Doctor Aziz notices a soldierly young man in the street, and thinks—the Indians have fought for the British; so many of them have seen the world by now, and been tainted by Abroad. They will not easily go back to the old world. The British are wrong to try and turn back the clock. “It was a mistake to pass the Rowlatt Act,” he murmurs.

“What rowlatt?” wails Naseem. “This is nonsense where I’m concerned!”

“Against political agitation,” Aziz explains, and returns to his thoughts. Tai once said: “Kashmiris are different. Cowards, for instance. Put a gun in a Kashmiri’s hand and it will have to go off by itself—he’ll never dare to pull the trigger. We are not like Indians, always making battles.” Aziz, with Tai in his head, does not feel Indian. Kashmir, after all, is not strictly speaking a part of the Empire, but an independent princely state. He is not sure if the hartal of pamphlet mosque wall newspaper is his fight, even though he is in occupied territory now. He turns from the window …

… To see Naseem weeping into a pillow. She has been weeping ever since he asked her, on their second night, to move a little. “Move where?” she asked. “Move how?” He became awkward and said, “Only move, I mean, like a woman …” She shrieked in horror. “My God, what have I married? I know you Europe-returned men. You find terrible women and then you try to make us girls be like them! Listen, Doctor Sahib, husband or no husband, I am not any … bad word woman.” This was a battle my grandfather never won; and it set the tone for their marriage, which rapidly developed into a place of frequent and devastating warfare, under whose depredations the young girl behind the sheet and the gauche young Doctor turned rapidly into different, stranger beings … “What now, wife?” Aziz asks. Naseem buries her face in the pillow. “What else?” she says in muffled tones. “You, or what? You want me to walk naked in front of strange men.” (He has told her to come out of purdah.)

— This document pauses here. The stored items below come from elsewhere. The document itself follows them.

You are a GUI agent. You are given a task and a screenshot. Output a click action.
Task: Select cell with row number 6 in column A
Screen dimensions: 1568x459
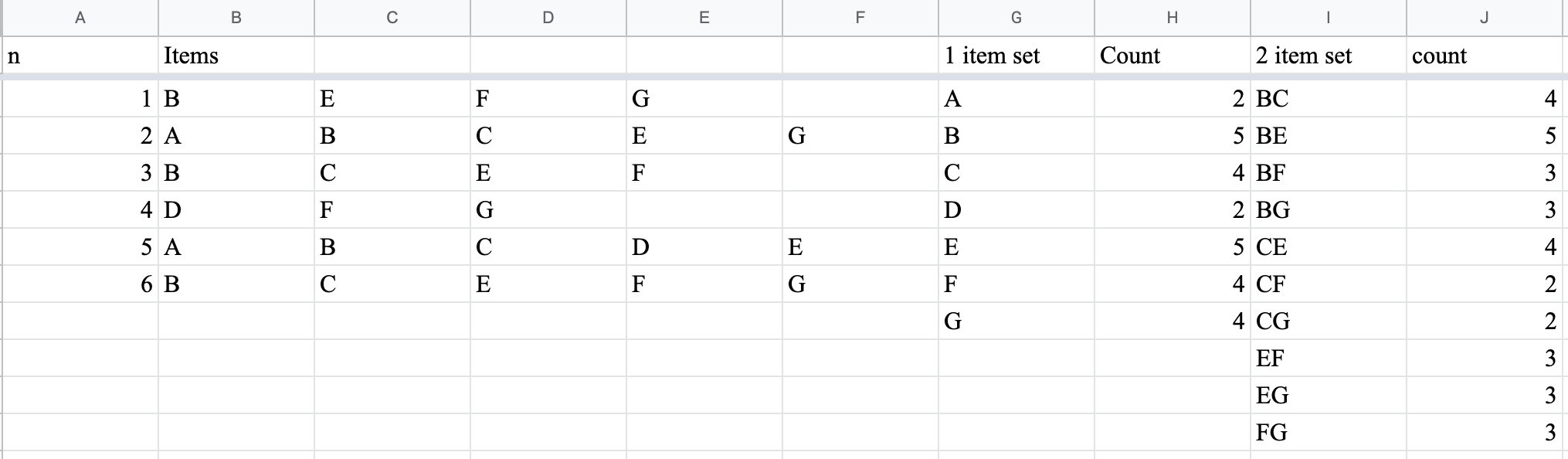pyautogui.click(x=80, y=284)
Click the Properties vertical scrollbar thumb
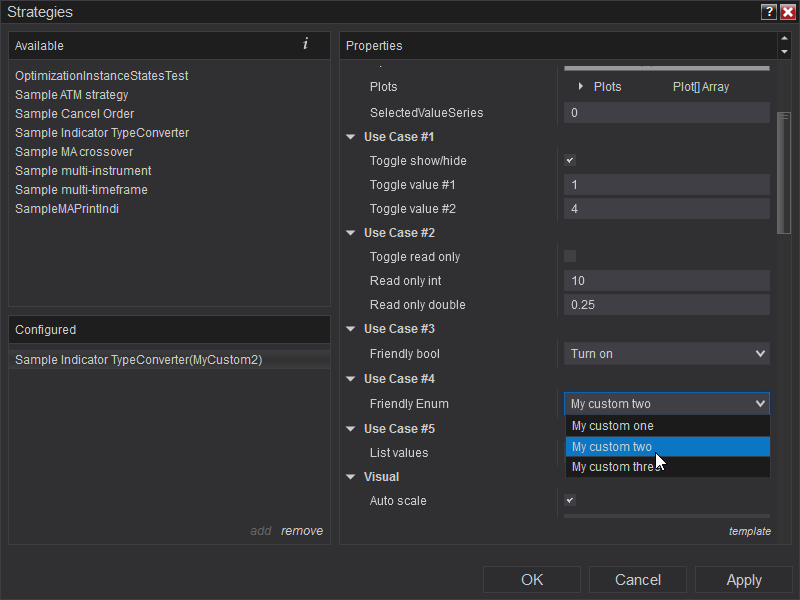 click(784, 172)
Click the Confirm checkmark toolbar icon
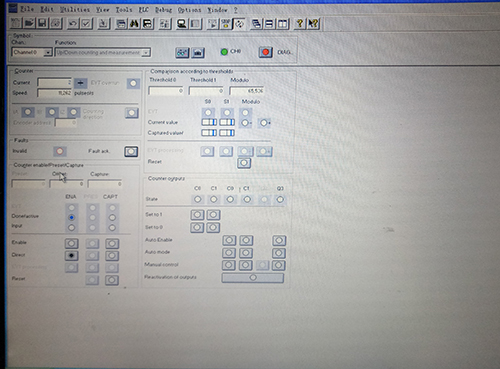 [x=87, y=23]
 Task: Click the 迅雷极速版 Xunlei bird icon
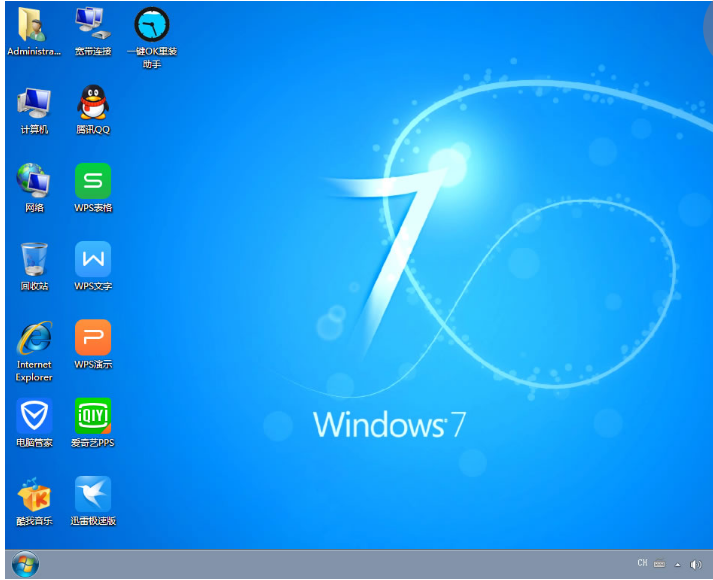[x=92, y=494]
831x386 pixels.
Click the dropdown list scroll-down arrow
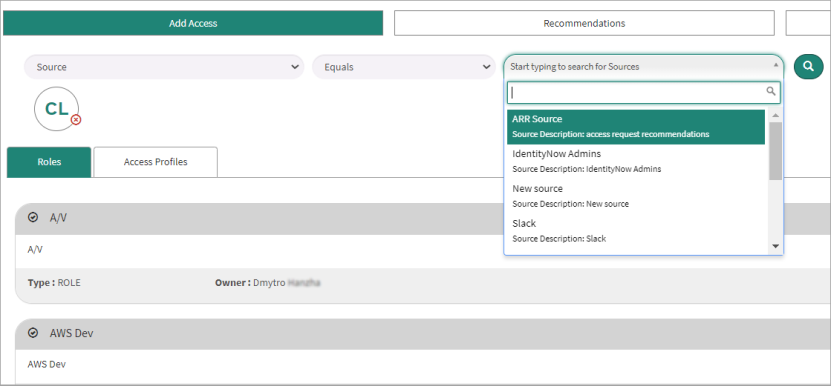[775, 246]
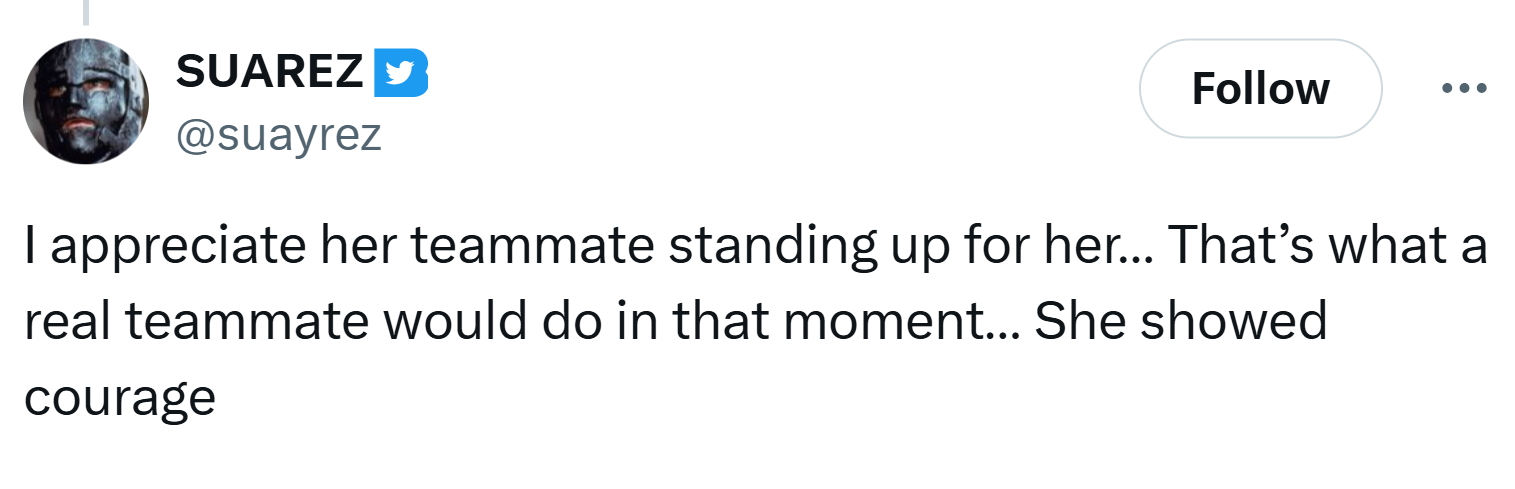Select the bird icon next to SUAREZ
This screenshot has width=1515, height=489.
[x=399, y=72]
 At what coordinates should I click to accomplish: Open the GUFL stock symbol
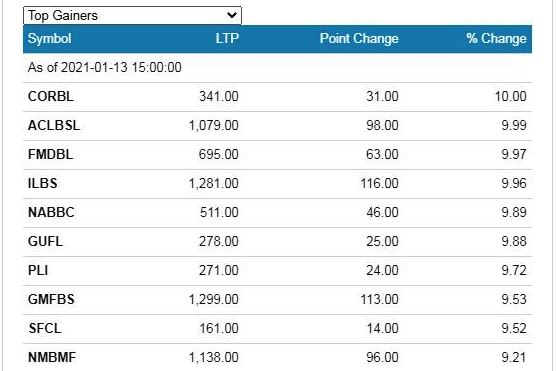point(45,242)
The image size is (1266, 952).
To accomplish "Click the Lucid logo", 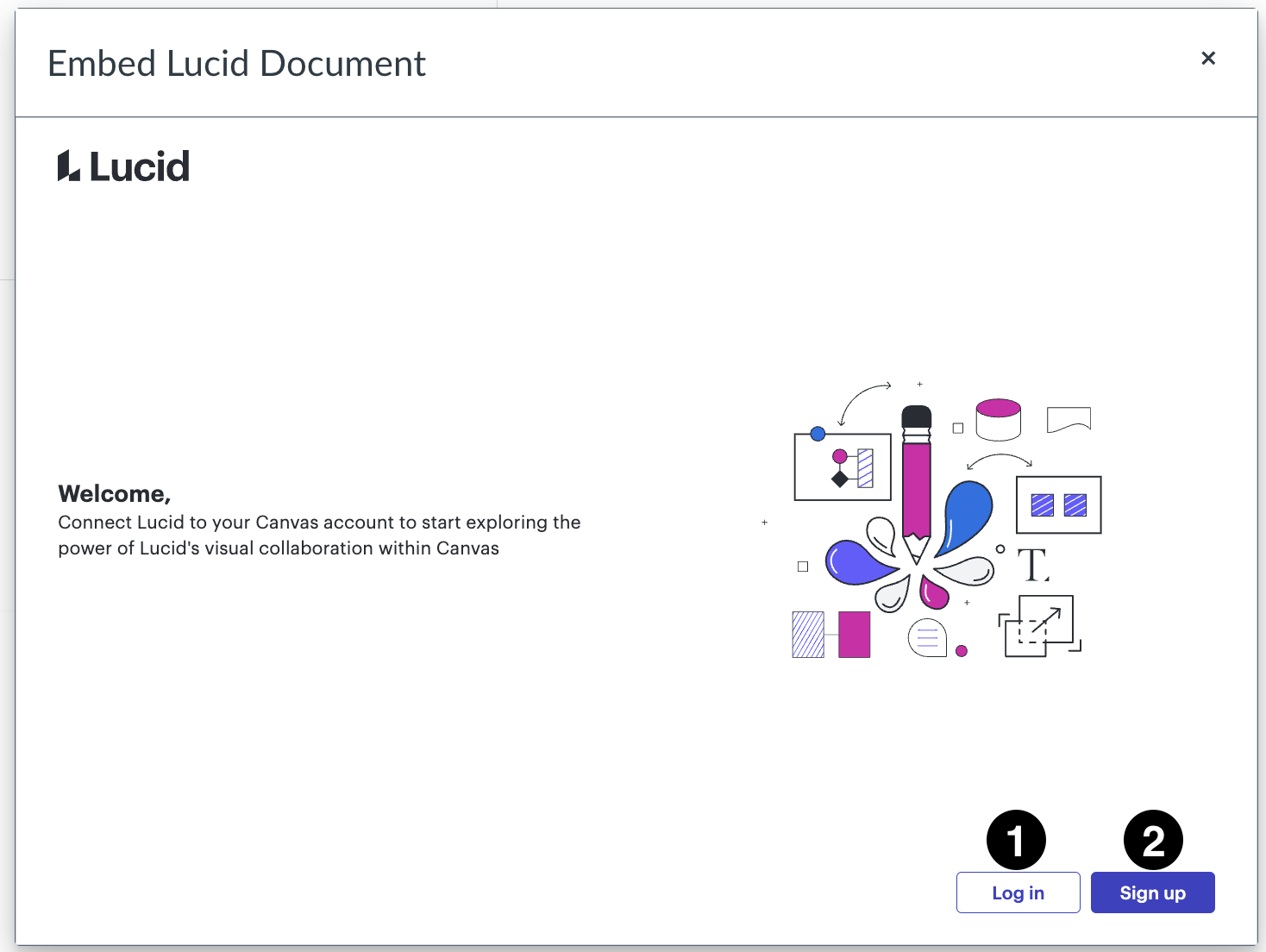I will point(123,166).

He says, “Your shirt covers you from neck to wrist to knee. Your loose-pajamas hide you down to and including your ankles. What we have left are your feet and face. Wife, are your face and feet obscene?” But she wails, “They will see more than that! They will see my deep-deep shame!”

And now an accident, which launches us into the world of Mercurochrome … Aziz, finding his temper slipping from him, drags all his wife’s purdah-veils from her suitcase, flings them into a wastepaper basket made of tin with a painting of Guru Nanak on the side, and sets fire to them. Flames leap up, taking him by surprise, licking at curtains. Aadam rushes to the door and yells for help as the cheap curtains begin to blaze … and bearers guests washerwomen stream into the room and flap at the burning fabric with dusters towels and other people’s laundry. Buckets are brought; the fire goes out; and Naseem cowers on the bed as about thirty-five Sikhs, Hindus and untouchables throng in the smoke-filled room. Finally they leave, and Naseem unleashes two sentences before clamping her lips obstinately shut.